Dell Technologies ran the Terasuite commands for each of the test cases. The sum of Teragen, Terasort, Teravalidate execution times determined the ranking, lower being the better.
Example commands for Teragen, Terasort, and Teravalidate include:
time yarn jar /opt/cloudera/parcels/CDH/lib/hadoop-mapreduce/hadoop-mapreduce-examples.jar -Dmapred.map.tasks=320 teragen 10000000000 /benchmarks/tera32-32-run3
time yarn jar /opt/cloudera/parcels/CDH/lib/hadoop-mapreduce/hadoop-mapreduce-examples.jar terasort /benchmarks/tera32-32-run3 /benchmarks/terasort32-32-run3
time yarn jar /opt/cloudera/parcels/CDH/lib/hadoop-mapreduce/hadoop-mapreduce-examples.jar teravalidate /benchmarks/terasort32-32-run1 /benchmarks/teraval32-32-r
Figure 6. The Terasort job and the aggregate network bandwidth
Figure 7. Host information during the Terasort job
YSCB was used to characterize the performance of the HBase NoSql database. The YCSB simulated workloads used were:
Figure 8. YCSB testing and the HBASE metrics from Cloudera Manager
One billion records were loaded and then workloads A, B, D were run. The YSCB results were ranked using an average of the overall operations per second. A higher rate of operations is considered better.
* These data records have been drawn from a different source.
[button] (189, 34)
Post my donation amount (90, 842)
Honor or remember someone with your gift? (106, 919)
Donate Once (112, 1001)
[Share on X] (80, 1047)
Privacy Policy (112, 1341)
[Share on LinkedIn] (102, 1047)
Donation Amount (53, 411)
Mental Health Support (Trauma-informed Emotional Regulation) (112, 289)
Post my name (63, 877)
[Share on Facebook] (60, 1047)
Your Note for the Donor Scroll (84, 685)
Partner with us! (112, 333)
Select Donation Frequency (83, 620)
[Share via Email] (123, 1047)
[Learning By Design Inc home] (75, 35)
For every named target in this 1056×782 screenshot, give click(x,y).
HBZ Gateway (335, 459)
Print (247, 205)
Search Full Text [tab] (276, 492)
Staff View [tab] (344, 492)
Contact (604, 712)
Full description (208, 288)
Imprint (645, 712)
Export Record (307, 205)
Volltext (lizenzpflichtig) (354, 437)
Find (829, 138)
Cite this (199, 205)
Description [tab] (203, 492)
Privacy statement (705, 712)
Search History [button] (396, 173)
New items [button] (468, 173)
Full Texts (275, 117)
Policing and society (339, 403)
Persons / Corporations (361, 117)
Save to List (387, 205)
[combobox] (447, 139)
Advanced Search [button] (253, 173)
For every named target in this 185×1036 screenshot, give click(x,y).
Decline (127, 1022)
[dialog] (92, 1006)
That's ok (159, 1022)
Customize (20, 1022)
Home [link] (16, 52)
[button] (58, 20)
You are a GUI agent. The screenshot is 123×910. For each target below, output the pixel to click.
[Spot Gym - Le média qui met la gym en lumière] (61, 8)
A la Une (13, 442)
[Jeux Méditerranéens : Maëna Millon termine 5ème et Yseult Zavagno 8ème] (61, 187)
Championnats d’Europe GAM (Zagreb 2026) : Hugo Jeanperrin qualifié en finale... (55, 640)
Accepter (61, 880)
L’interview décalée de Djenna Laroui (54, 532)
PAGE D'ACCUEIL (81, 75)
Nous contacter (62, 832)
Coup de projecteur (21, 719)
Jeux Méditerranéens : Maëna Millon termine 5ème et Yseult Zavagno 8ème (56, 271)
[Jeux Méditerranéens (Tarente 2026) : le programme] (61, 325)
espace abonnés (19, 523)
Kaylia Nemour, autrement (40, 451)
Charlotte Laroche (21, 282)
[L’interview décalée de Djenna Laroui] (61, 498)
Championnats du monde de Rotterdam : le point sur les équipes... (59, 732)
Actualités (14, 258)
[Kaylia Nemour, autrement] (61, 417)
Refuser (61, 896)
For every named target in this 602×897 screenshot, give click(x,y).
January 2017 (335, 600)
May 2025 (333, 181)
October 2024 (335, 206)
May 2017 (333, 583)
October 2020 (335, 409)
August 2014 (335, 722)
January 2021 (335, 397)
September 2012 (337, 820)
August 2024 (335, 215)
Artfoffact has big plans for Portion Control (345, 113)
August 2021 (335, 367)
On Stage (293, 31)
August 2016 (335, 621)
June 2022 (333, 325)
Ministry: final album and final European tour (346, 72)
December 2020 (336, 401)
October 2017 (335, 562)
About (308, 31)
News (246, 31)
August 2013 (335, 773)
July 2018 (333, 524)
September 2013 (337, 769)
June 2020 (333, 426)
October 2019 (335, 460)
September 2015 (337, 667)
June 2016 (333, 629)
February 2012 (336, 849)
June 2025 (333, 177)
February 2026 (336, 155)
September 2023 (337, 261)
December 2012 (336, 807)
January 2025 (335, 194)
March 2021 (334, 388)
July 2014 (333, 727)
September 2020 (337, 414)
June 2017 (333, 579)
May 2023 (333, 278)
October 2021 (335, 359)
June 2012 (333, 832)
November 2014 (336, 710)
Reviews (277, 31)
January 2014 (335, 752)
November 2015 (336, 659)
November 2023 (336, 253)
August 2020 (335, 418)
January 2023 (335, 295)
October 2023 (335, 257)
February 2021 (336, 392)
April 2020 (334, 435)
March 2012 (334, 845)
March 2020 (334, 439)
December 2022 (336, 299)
Three different scenarios were evaluated, based on the PowerFlex compute configuration and using five virtualized CDP Worker Nodes.
Table 8. Test scenarios
Test Scenarios | Physical cores | Worker VM cores | YARN container cores |
Scenario 1 | 16 | 16 | 16 |
Scenario 2 | 16 | 16 | 32 |
Scenario 3 | 16 | 32 | 32 |
Note: YARN container cores were changed by modifying the YARN configuration parameters yarn.nodemanager.resource.cpu-vcores and yarn.scheduler.maximum-allocation-vcores.
Scenario 1 used an exact mapping of worker VM cores and YARN containers cores to available physical cores. Scenario 2 used a 2:1 mapping between YARN container cores and physical cores, allowing YARN to manage task parallelism. Scenario 3 used a 2:1 mapping for both VM cores and YARN cores to physical cores, allowing VMware to do the hyperthreading.
The DFSIO, Terasuite, and YCSB tests were run for each scenario, and the results were evaluated.